PROBLEM STATEMENT =>
Count the lines below that contain the word "should", and reply with the number alone.

DATA EXTRACT =>
========================================
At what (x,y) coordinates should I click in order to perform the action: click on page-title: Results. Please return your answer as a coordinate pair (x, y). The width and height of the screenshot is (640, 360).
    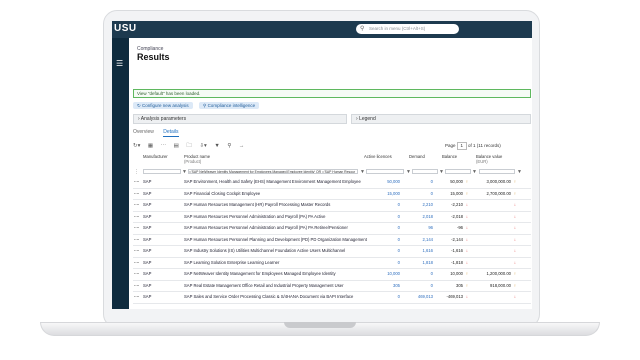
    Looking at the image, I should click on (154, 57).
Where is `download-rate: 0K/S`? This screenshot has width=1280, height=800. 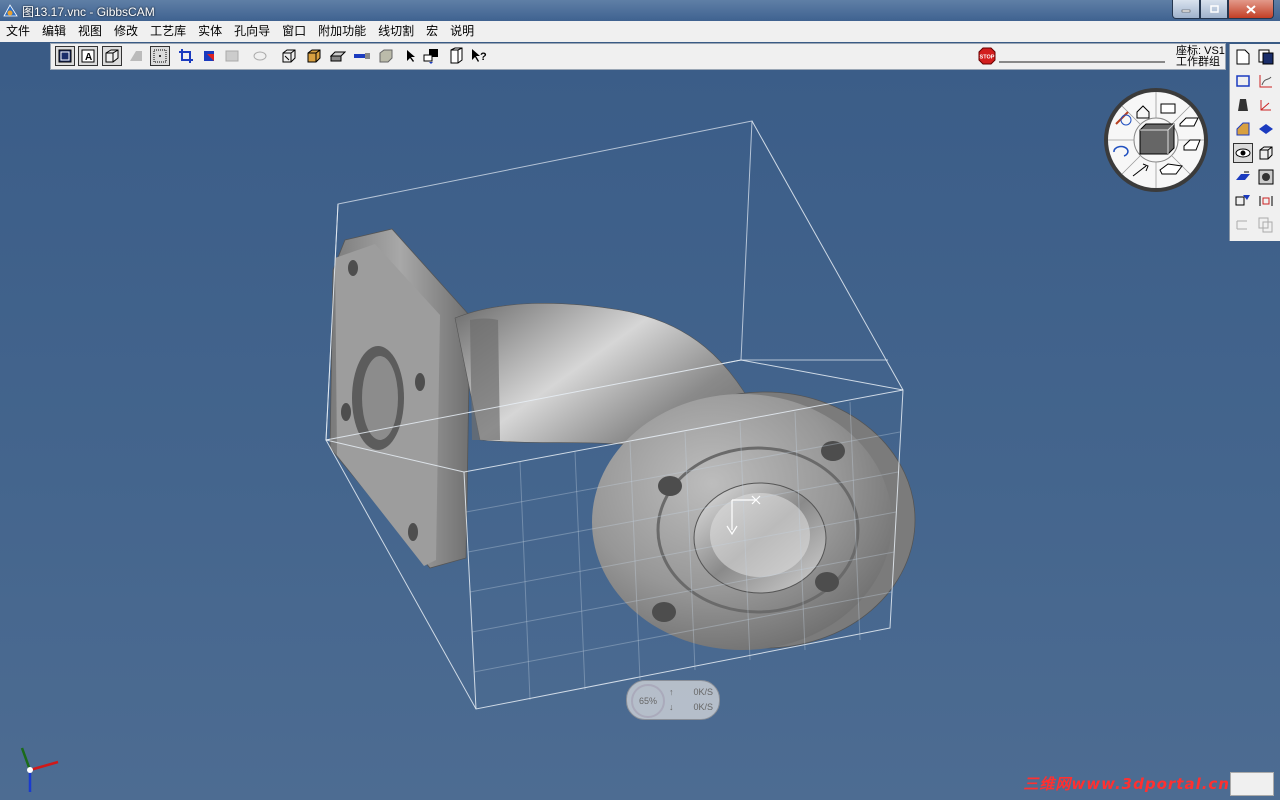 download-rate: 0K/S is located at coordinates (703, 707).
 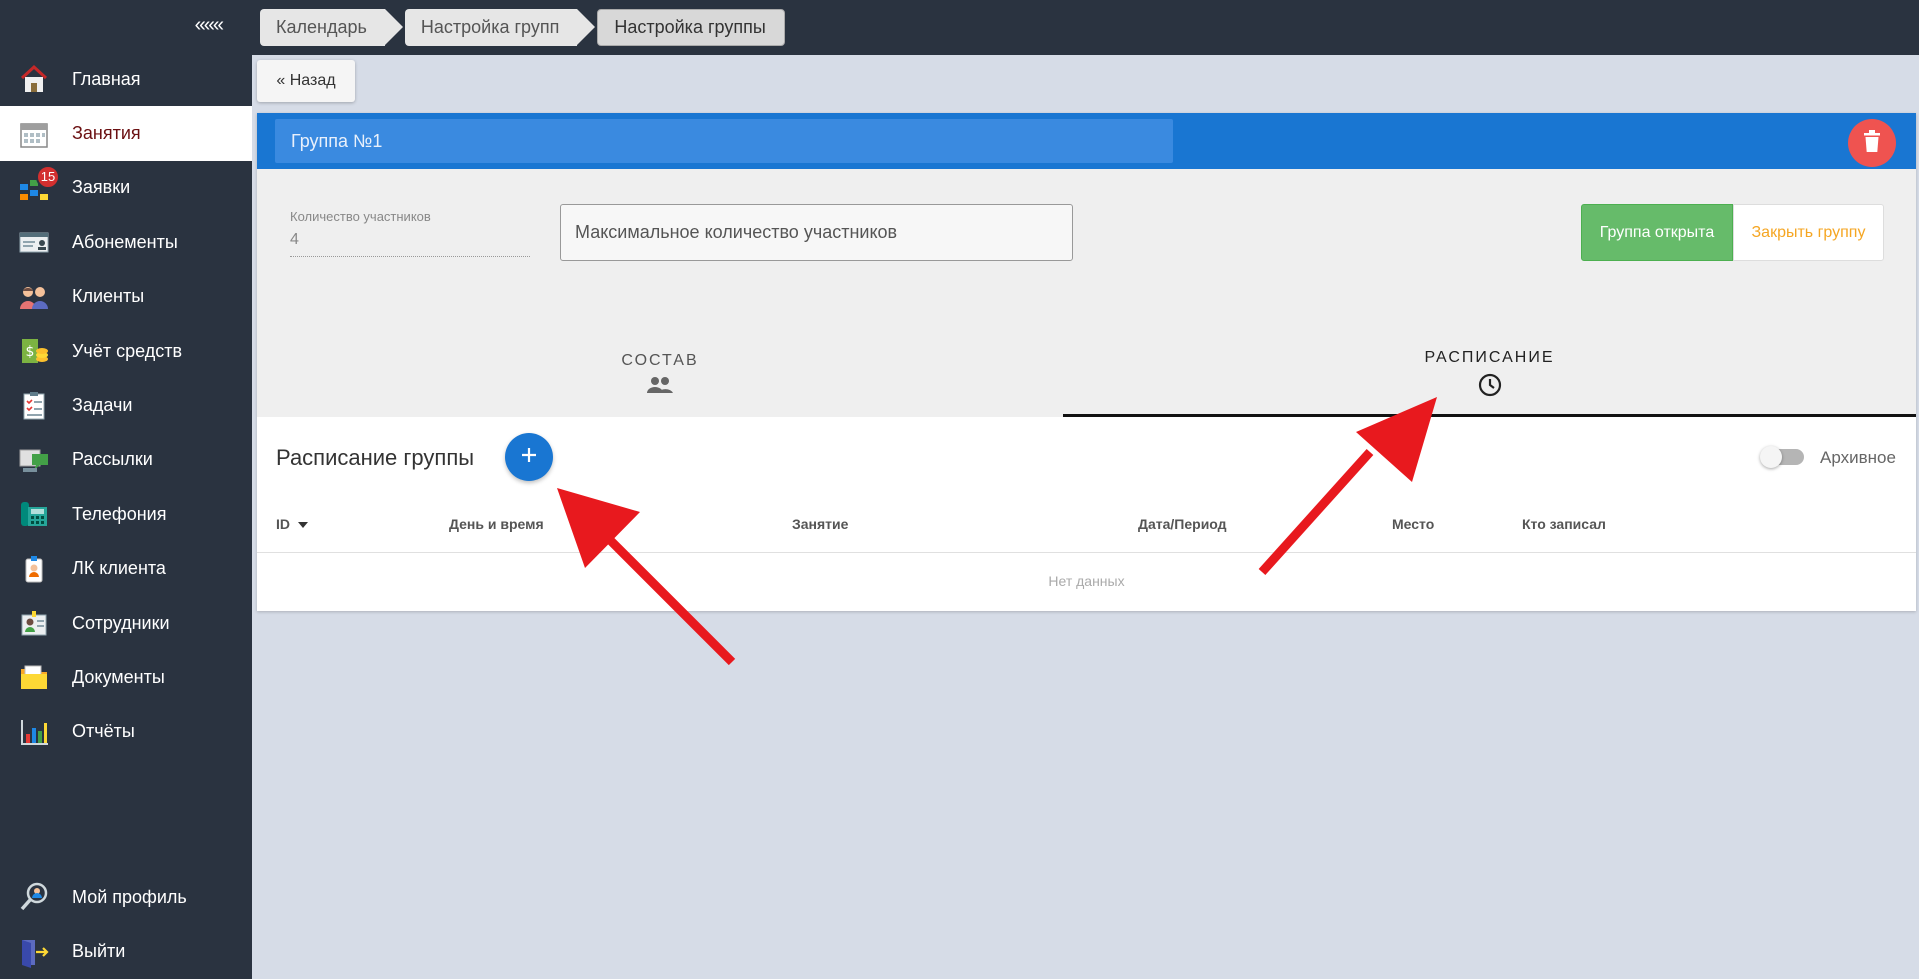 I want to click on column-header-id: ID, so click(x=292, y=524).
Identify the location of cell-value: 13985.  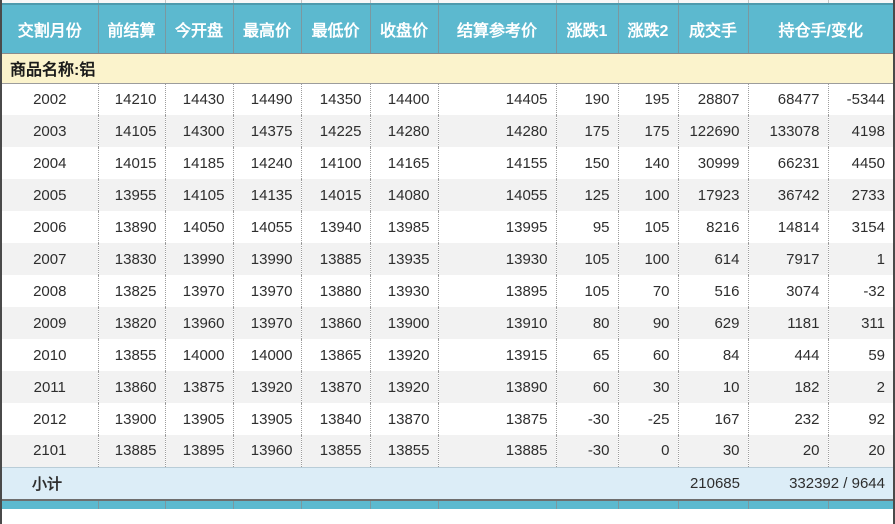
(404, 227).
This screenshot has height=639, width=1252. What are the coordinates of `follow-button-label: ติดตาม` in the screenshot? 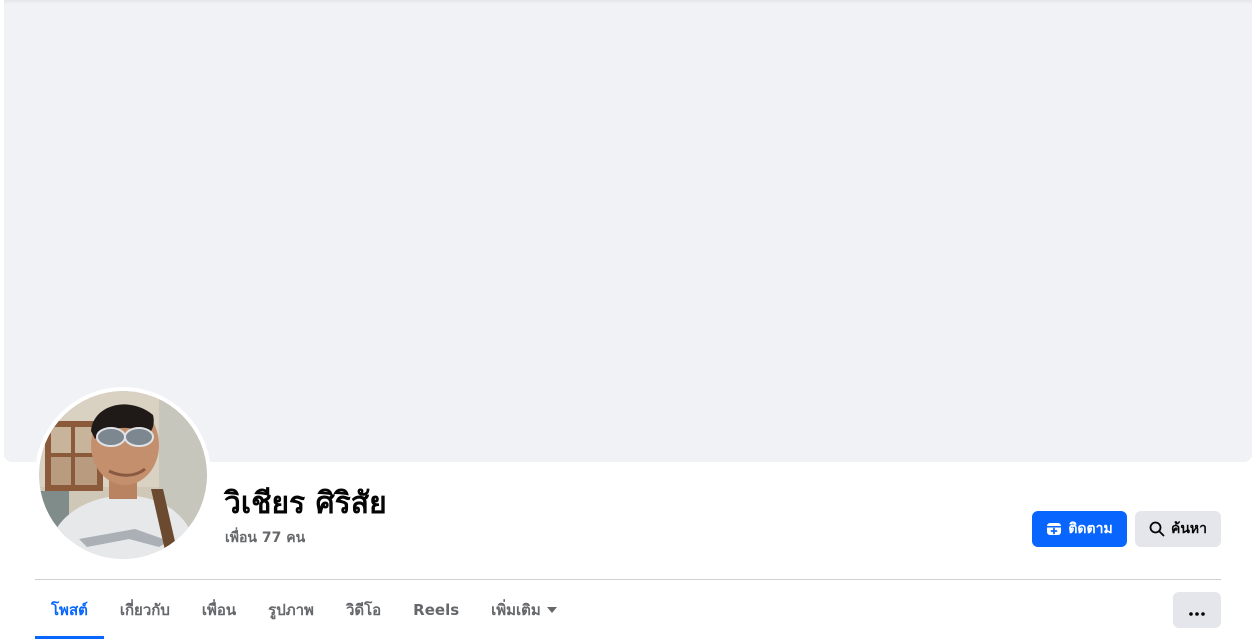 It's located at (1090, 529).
========================================
YOUR SOLUTION =>
2